_REQUIRED ACTION_
In the entries that follow, which lines hold the string "screenshot"? List them.

_DATA UNDER STUDY_
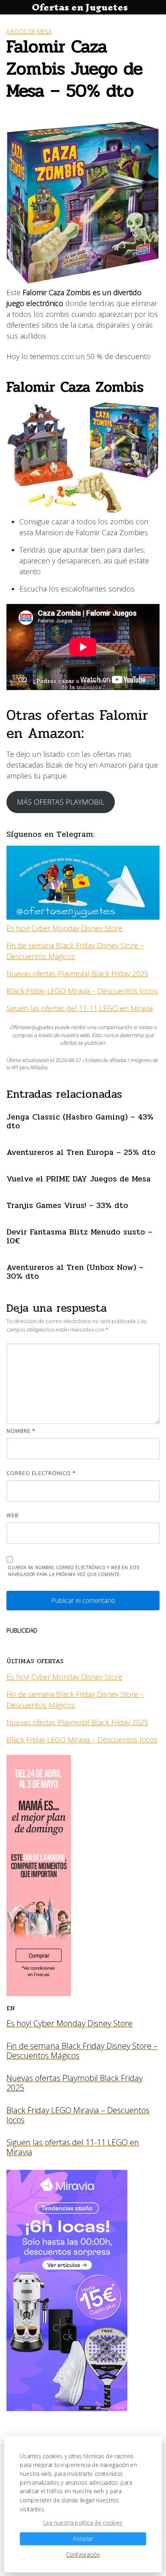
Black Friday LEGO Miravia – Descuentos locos (82, 991)
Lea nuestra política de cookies (83, 2523)
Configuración (83, 2554)
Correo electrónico (41, 1473)
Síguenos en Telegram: (50, 834)
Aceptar (83, 2538)
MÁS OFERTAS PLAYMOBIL (60, 802)
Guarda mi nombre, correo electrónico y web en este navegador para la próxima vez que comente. (74, 1571)
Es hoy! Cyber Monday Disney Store (64, 928)
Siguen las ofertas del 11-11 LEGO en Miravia (79, 1008)
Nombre (20, 1430)
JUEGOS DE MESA (29, 31)
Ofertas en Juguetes (80, 7)
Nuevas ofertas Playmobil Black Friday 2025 (77, 973)
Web (12, 1515)
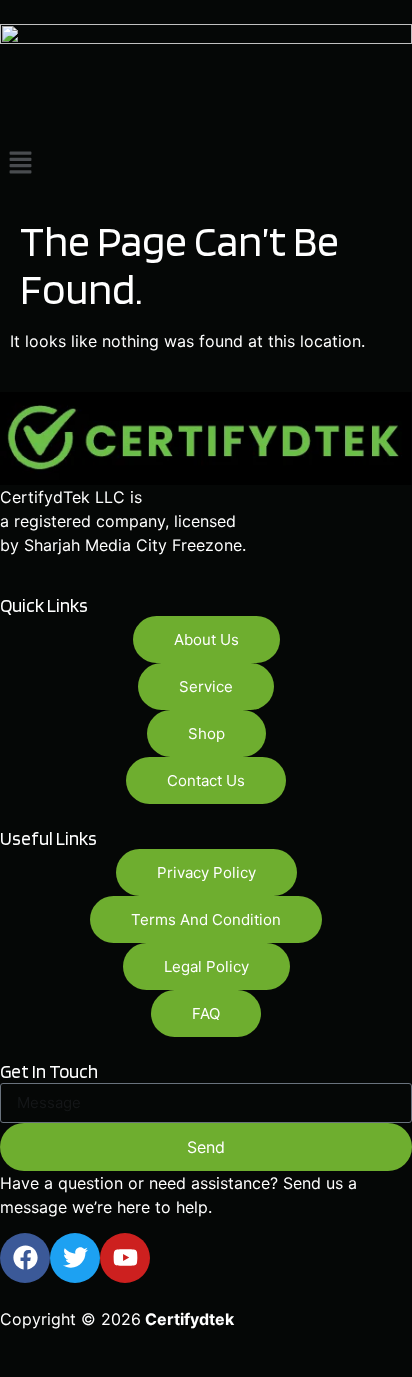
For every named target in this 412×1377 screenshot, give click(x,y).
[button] (206, 163)
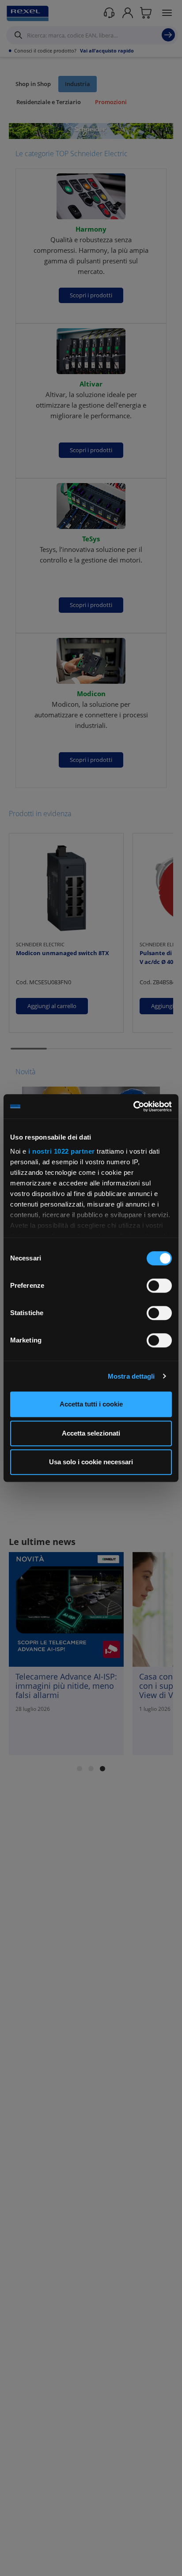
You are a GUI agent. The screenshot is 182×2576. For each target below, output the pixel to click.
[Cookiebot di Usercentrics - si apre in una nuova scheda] (133, 1106)
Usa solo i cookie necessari (91, 1462)
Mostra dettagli (131, 1376)
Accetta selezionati (91, 1433)
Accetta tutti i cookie (91, 1404)
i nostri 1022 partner (61, 1151)
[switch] (159, 1286)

_PROBLEM SOLUTION_
For every named target in this 412×1377 screenshot, give click(x,y).
You are a GUI agent. The screenshot is 182×2576. For each target below, output the pixel to click.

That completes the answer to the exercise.